» WHAT YOU SHOULD DO
All of the data, word for word and free of pictures, is the expected result.

Stored records
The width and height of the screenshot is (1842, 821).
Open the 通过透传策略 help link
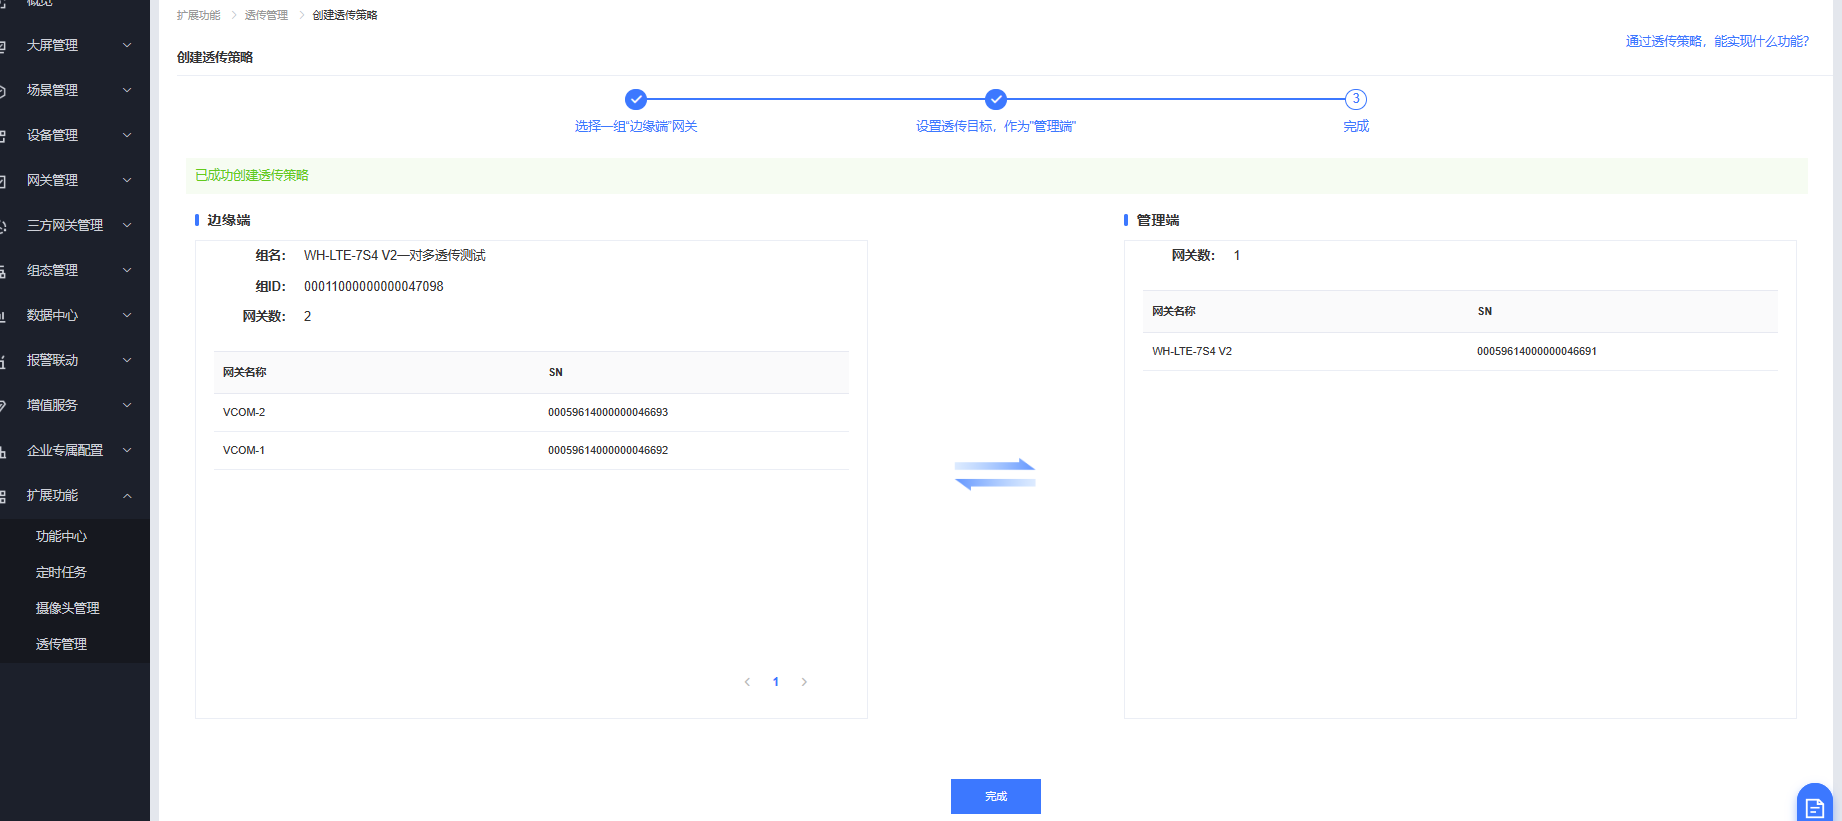(1717, 41)
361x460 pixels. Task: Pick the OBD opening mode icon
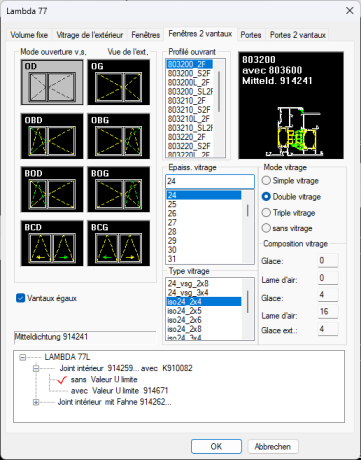point(52,136)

» EXERCISE RESPONSE
The width and height of the screenshot is (1842, 821).
Open the 通过透传策略 help link
(1717, 41)
361x460 pixels. Task: Pick the OBD opening mode icon
point(52,136)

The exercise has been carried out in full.